Cresce il partito del teorema Summers/ 3

Così i fondi sovrani investiranno nella sonnolenta Europa

Giuseppe Pennisi

Gli investimenti in infrastrutture sono l'elemento essenziale perché l'Europa e il Nord America escano dalla crisi iniziata nel 2007 senza alimentare inflazione, non vedano scivolare la ripresina in un rallentamento e pongano le basi per una più solida competitività. Gli investimenti in infrastrutture attivano capacità di produzione non utilizzata nella fase “di cantiere”; in quella “a regime”, ossia dopo il loro completamento, aumentano la dotazione in capitale fisso sociale con effetti positivi sulla produttività di capitale e lavoro.

    Gli investimenti in infrastrutture sono l'elemento essenziale perché l'Europa e il Nord America escano dalla crisi iniziata nel 2007 senza alimentare inflazione, non vedano scivolare la ripresina in un rallentamento e pongano le basi per una più solida competitività. Gli investimenti in infrastrutture attivano capacità di produzione non utilizzata nella fase “di cantiere”; in quella “a regime”, ossia dopo il loro completamento, aumentano la dotazione in capitale fisso sociale con effetti positivi sulla produttività di capitale e lavoro.

    Nell'area atlantica, il tasso di disoccupazione sfiora il 10 per cento della forza lavoro; ciò vuol dire che gli impianti operano al 70-80 per cento della loro capacità. Tranne poche eccezioni, i prezzi al consumo avanzano a saggi annui attorno all'1,5 per cento. C'è spazio per migliorare, con i “cantieri” per le infrastrutture, l'utilizzazione della capacità di produzione in modo non inflazionistico. E di averne, in seguito, benefici in termini di produttività. Sempre che i progetti siano ben selezionati con calcoli accurati dei loro costi e dei benefici nonché dei loro effetti sulle strutture di produzione e sull'occupazione. Ci sono vincoli severi ad aumenti della spesa pubblica in conto capitale in tutta l'area; in Italia qualcosa di aggiuntivo si può trarre scavando nelle “contabilità speciali” di vari dicasteri dove si annidano residui effettivi di cassa.

    Cosa si può fare perché all'intrapresa partecipino anche i “fondi sovrani” sviluppatisi in questi ultimi anni? Secondo il Sovereign Wealth Fund Institute (SWFI), la crisi finanziaria non ha inciso negativamente sulle loro attività: gli asset della cinquantina censita dall'istituto sono passati da 3.100 miliardi di dollari nel 2007 a 4.000 nel settembre 2010. Ci sono varie analisi sulle transazioni che i fondi effettuano con le loro risorse.  Lo studio finora più completo è un lavoro congiunto del Fondo monetario e della Università di Miami su circa 30.000 operazioni azionarie (le analisi del SWFI ne riguardano solo 1.700).
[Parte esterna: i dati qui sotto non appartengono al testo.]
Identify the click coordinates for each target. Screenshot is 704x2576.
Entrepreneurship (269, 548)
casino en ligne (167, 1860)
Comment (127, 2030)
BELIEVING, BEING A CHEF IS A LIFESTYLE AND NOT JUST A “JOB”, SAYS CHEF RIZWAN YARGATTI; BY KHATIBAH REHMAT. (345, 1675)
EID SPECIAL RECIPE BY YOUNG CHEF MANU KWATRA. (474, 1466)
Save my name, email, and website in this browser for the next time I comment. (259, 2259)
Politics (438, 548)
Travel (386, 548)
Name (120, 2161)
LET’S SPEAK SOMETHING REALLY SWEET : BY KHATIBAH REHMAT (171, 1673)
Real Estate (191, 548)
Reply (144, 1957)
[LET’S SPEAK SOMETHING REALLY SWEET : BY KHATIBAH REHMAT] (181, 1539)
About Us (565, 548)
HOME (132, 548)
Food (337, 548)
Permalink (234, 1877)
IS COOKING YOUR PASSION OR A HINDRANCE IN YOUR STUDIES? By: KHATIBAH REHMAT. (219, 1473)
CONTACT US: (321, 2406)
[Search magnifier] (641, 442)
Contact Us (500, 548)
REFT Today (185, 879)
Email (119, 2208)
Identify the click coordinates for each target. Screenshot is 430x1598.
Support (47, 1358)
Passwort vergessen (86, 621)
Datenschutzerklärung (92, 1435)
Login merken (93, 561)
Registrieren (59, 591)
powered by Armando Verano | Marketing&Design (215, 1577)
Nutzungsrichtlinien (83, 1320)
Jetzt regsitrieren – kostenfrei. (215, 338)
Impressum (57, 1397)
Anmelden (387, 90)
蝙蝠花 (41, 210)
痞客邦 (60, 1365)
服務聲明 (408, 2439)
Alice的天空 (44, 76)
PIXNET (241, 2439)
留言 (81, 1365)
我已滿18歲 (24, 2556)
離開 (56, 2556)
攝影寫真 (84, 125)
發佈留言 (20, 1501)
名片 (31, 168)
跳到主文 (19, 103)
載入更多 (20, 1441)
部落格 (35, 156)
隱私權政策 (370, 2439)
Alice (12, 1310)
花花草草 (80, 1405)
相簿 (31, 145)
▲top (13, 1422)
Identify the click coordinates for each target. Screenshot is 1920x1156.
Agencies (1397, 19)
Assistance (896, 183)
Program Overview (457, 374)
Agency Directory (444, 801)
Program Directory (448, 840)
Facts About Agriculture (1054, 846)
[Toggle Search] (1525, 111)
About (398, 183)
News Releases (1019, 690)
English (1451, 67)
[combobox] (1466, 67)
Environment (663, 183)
Se ne ricavano due conclusioni: da un lato, i fondi tendono a investire in aree che considerano “culturalmente compatibili”; da un altro lato, nonostante il conclamato obiettivo di essere strumenti per la diversificazione, i loro impieghi vanno preferibilmente verso l'energia, le risorse naturali, l'edilizia e l'industria e il terziario ad alta tecnologia, nonché i servizi finanziari. Un lavoro dell'Università di Friburgo e della Università cinese di Hong Kong mette in rilievo come i fondi stiano guardando con grande attenzione all'Unione europea, il cui quadro regolatorio (con direttive comunitarie che si sommano alle normative nazionali), però, non viene giudicato dei “più attraenti”.

    Al fine d'incoraggiare i fondi sovrani a indirizzarsi verso l'Unione europea, e verso le infrastrutture europee, un veicolo importante è il Long Term Investors Club (www.ltic.org) creato nel 2009 dalla Cassa depositi e prestiti italiana, dalla Caisse des Dépôt et Consignations francese, dalla Banca europea per gli investimenti e dal tedesco KfW Bankengruppe; vi hanno aderito alcuni fondi sovrani di rilievo. Dal 27 al 29 ottobre, parte di questi temi verranno affrontati in una conferenza internazionale che si terrà a Venezia. La realizzazione congiunta d'infrastrutture può essere il grimaldello per migliorare indirettamente la regolazione.